Listed entries Block Start

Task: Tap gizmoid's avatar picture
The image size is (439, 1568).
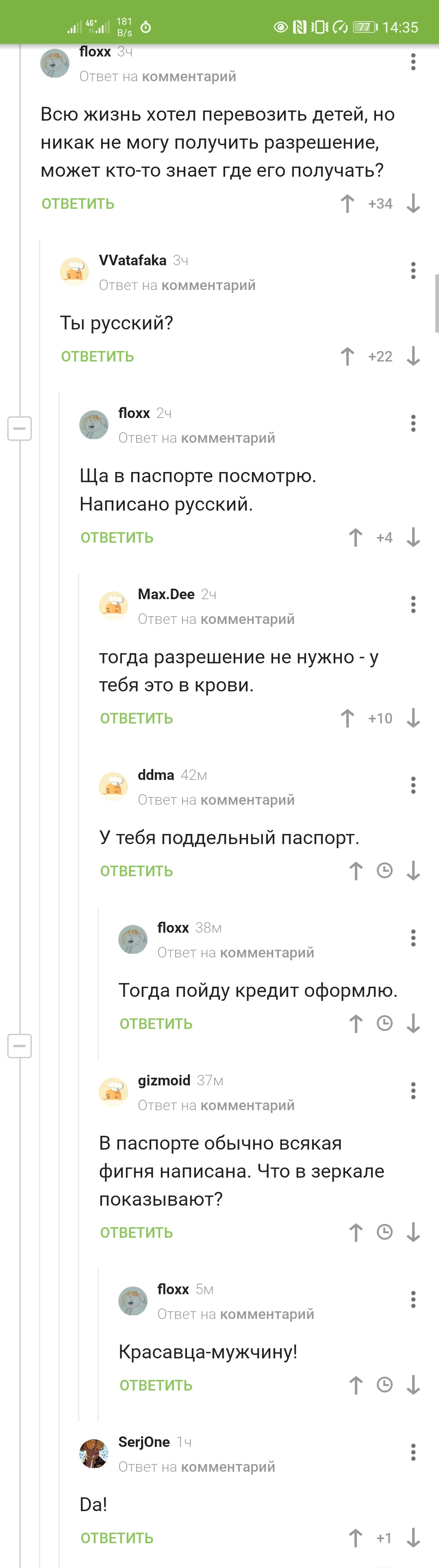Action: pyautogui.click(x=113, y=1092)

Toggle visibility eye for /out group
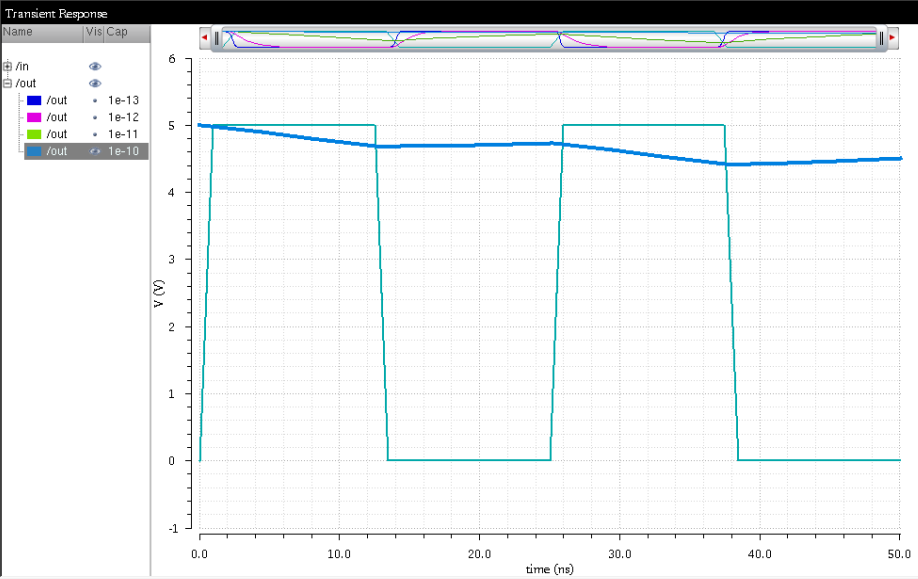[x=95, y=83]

Listed entries Block End

» **Task prompt**
What is needed is an exact repetition of every line from the line with "The image size is (439, 1568)." to the end of the data above, both ends included, with no pictures.

» **Completed task**
The image size is (439, 1568).
Action: pyautogui.click(x=113, y=1092)

Toggle visibility eye for /out group
[x=95, y=83]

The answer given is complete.